Episode two focused on “The opportunities and risks of digital technologies in nutrition behavior change and capacity building”. Panelists explored mNutrition programmes, how social media could be used to promote food and nutrition related behavioral change; Anganwadi Shiksha an e-Learning platform used to train font-line nutrition workers in India; and challenges related to social media, such as the commercialization of health products/programmes and the dissemination of misinformation.

Episode 3 examined “Digital solutions for data driven decision making, to help improve nutrition of vulnerable groups and to address inequalities”. Panelists presented examples of the use and potential of digital technologies to improve food security in Zimbabwe; a Kenyan pilot study to monitor community health and nutrition status; an innovative app to address food insecurity through food salvaging; the ‘Count Me In’ app which supports inclusion and quality nutrition care for children; and transforming nutrition goals into nutrition rights using the example of the ICDS pilot study in India.

Episode four completed the series by looking at “Digital solutions for nutrition sensitive programming”. Panellists provided insights into great examples on innovative digital solutions such as WFP’s PLUS School Menus tool, HarvestPlus’s digital tools to expand the reach of biofortified foods and FAO’s work to strengthen capacity of universities and small and medium sized farms to promote nutrition-sensitive food systems. The session also looked at the many ways in which digital technology can boost agricultural output, improve the food environments and reduce malnutrition in Africa.

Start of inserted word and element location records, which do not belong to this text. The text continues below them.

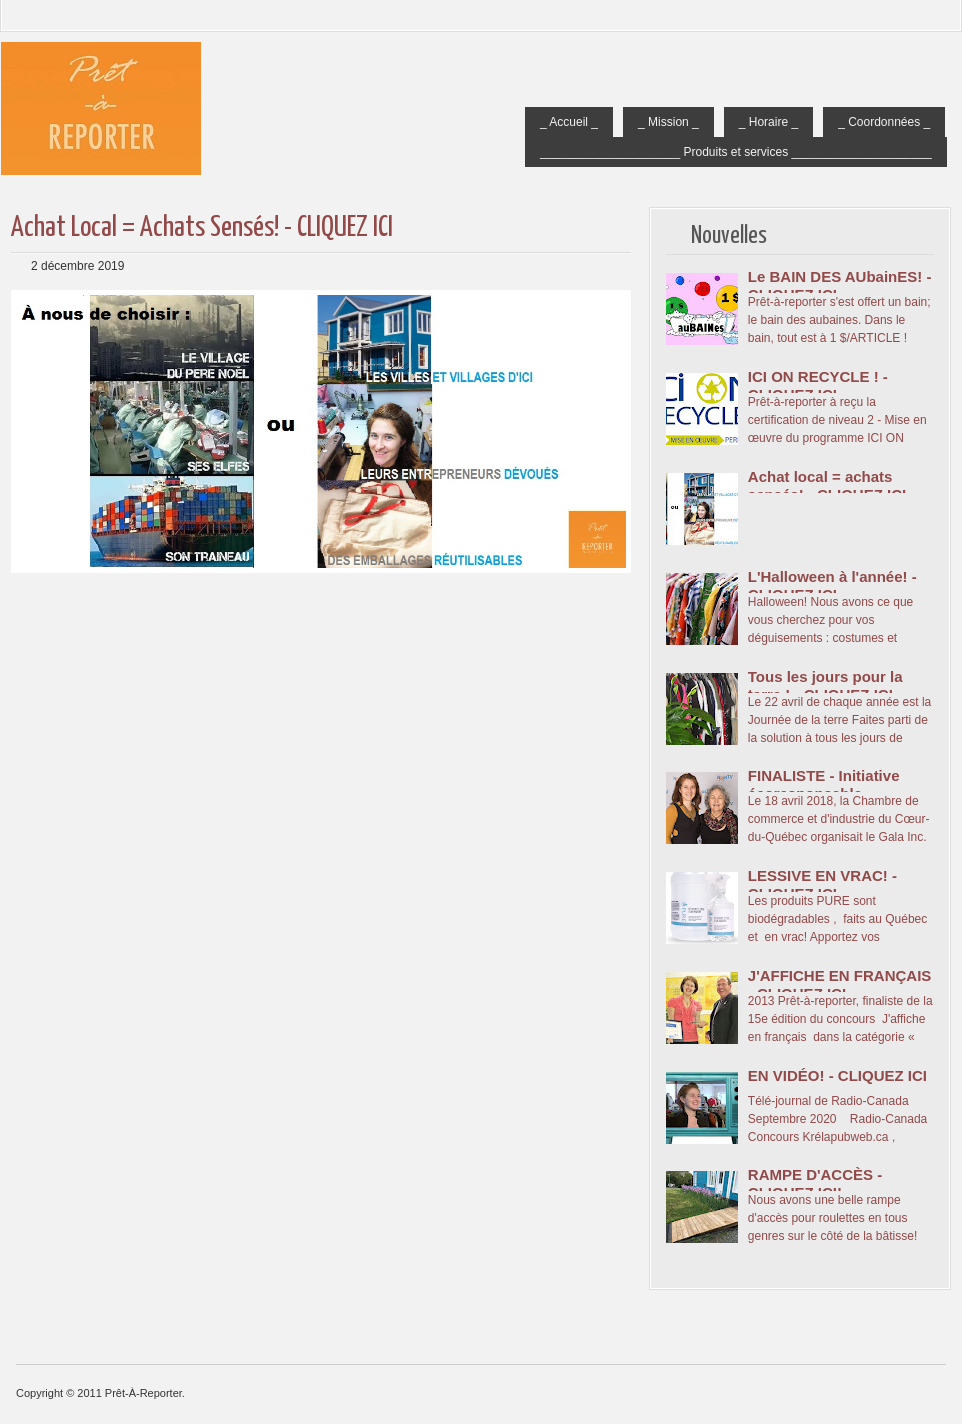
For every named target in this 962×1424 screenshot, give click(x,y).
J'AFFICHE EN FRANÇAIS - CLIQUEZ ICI (840, 984)
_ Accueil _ (569, 122)
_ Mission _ (668, 122)
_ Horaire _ (768, 122)
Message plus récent (26, 668)
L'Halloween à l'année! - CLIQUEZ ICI (832, 585)
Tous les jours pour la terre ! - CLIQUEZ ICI (825, 685)
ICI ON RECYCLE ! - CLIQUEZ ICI (818, 385)
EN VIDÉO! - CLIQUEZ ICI (837, 1075)
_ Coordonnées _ (884, 122)
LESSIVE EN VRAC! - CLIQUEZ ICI (822, 884)
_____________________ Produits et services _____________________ (736, 152)
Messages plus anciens (616, 668)
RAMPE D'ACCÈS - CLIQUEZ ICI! (815, 1183)
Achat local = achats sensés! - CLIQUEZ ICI (202, 228)
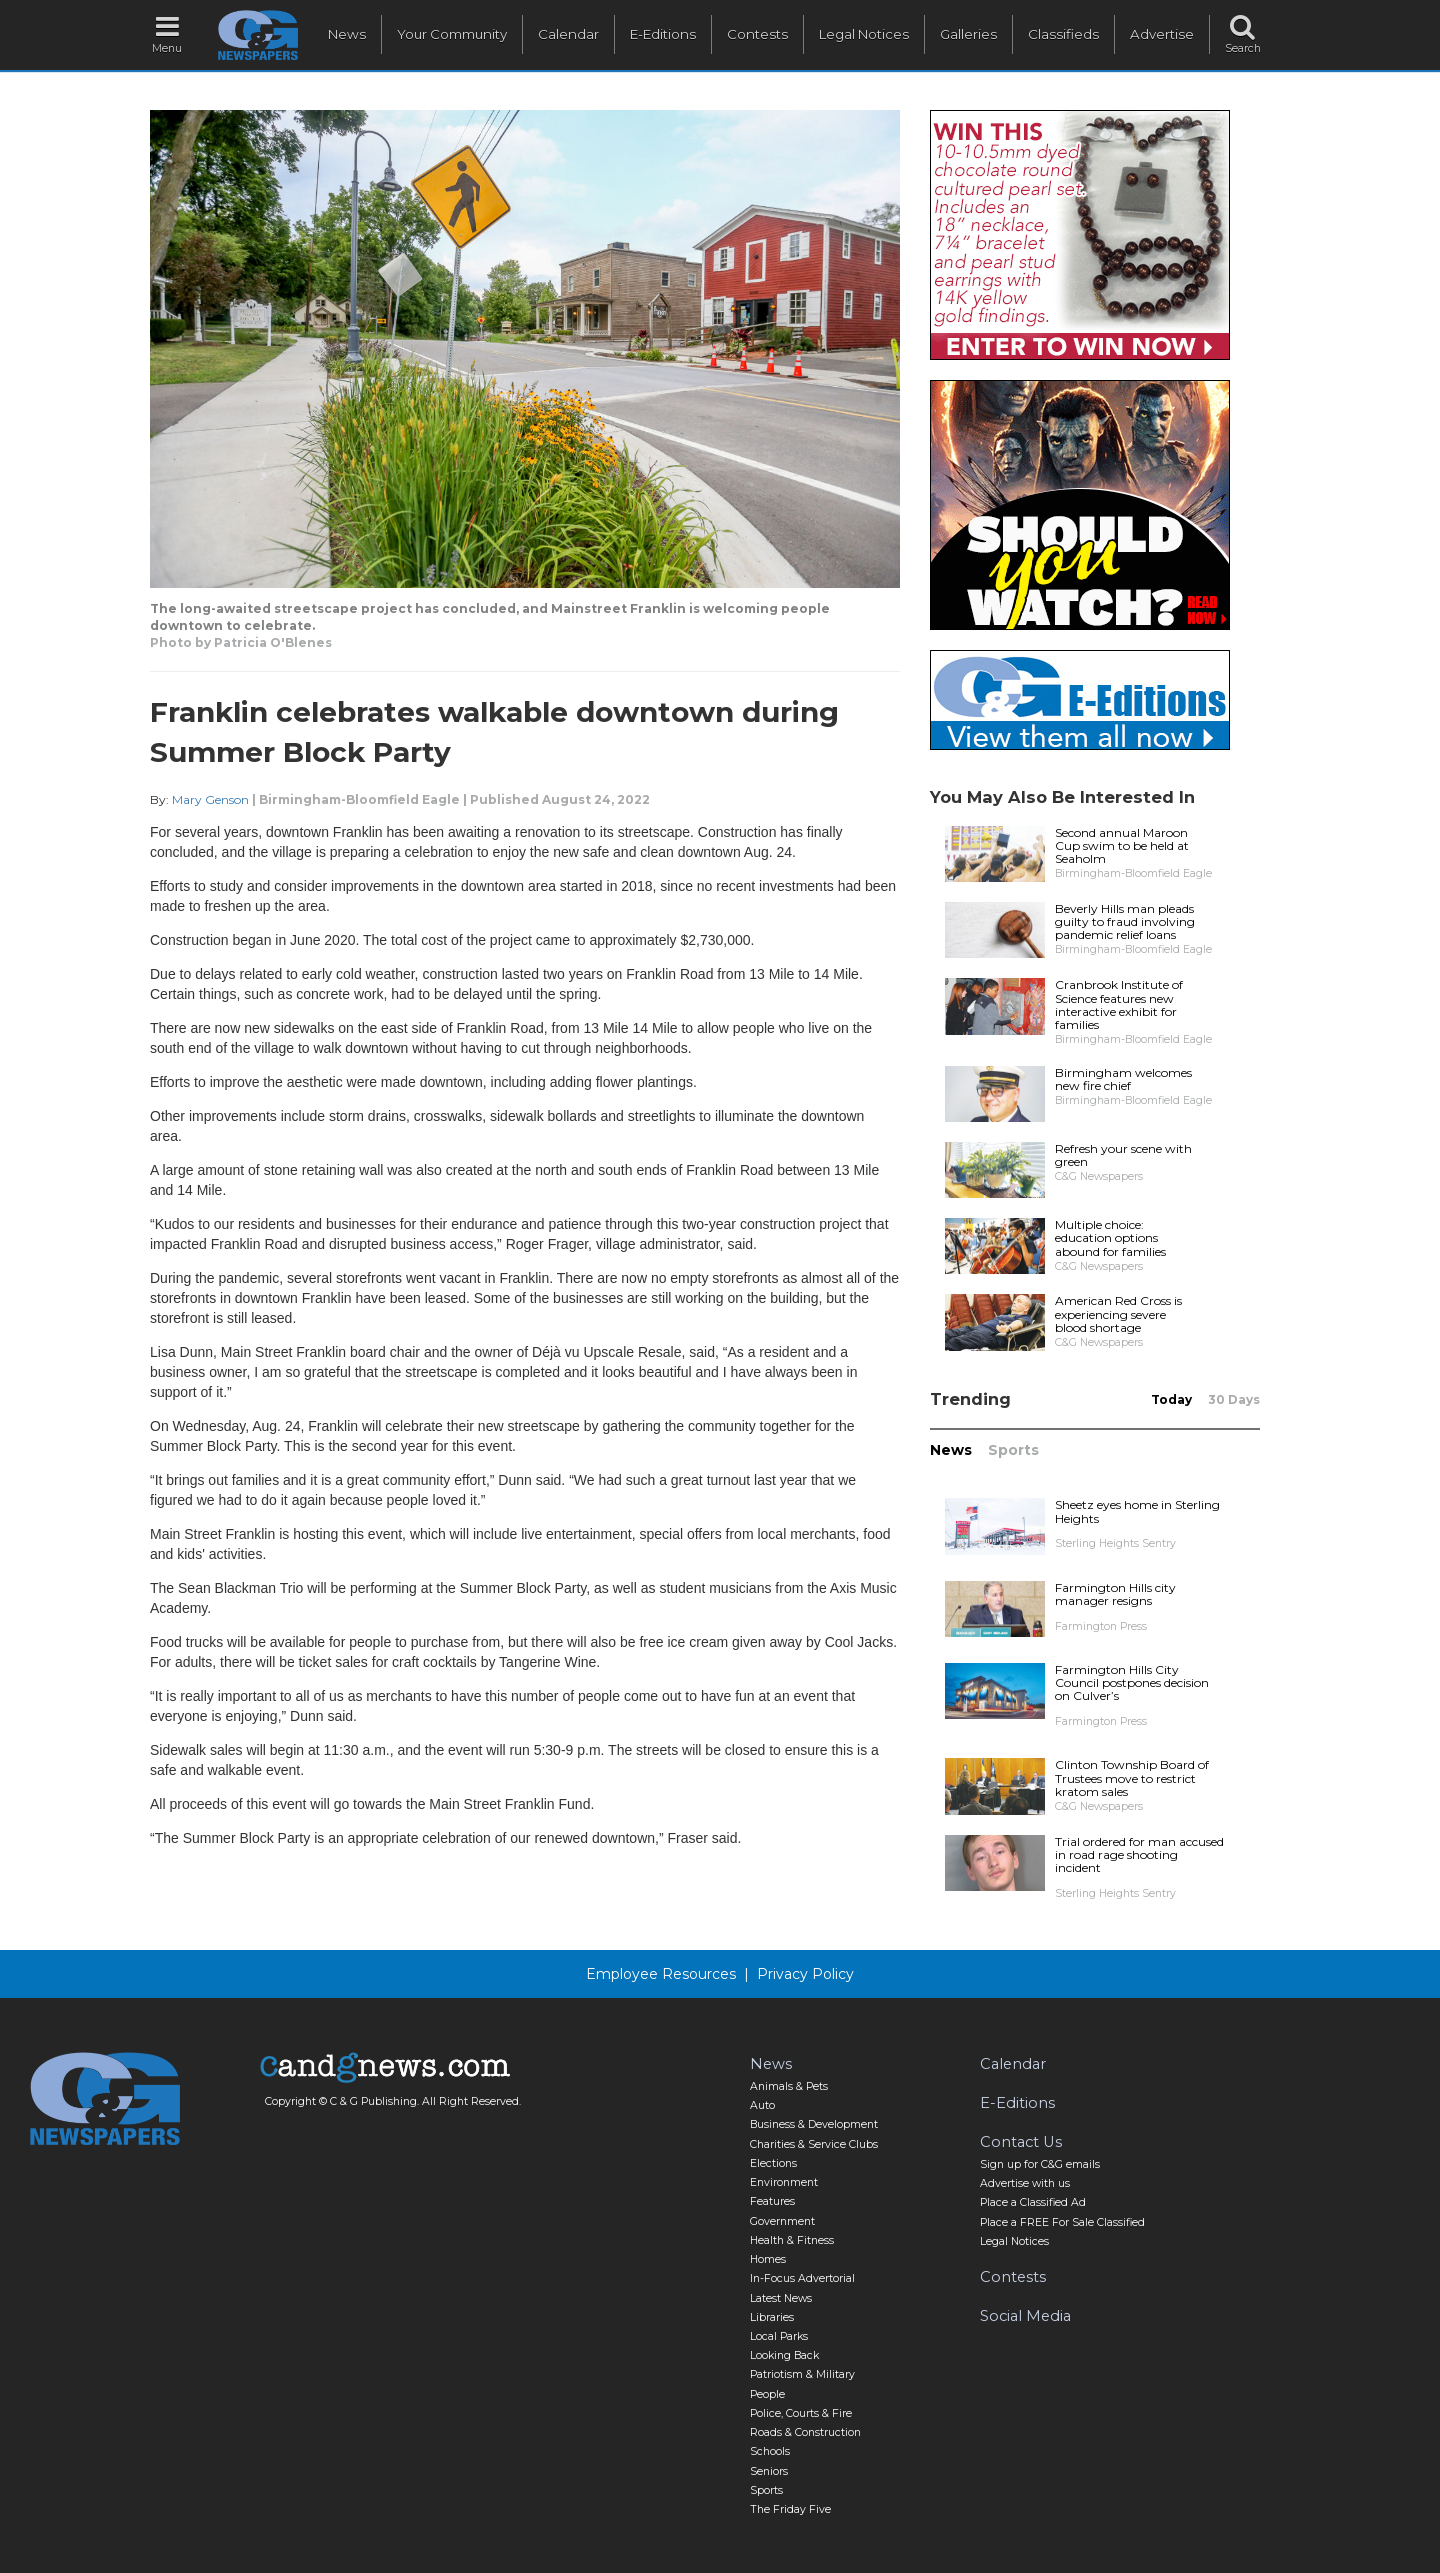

The final presentation of the series looked into digital cooperation in food and agriculture and the potential of multi-stakeholder initiatives to bring people together and exchange knowledge and best practices. The great potential; diversity of initiatives; ongoing challenges; and depth of knowledge in digital nutrition led to a call for UN Nutrition to continue work in this area through the establishment of a community of practice on digital nutrition.

Recordings of the complete webinar series can be found on the UNSCN website.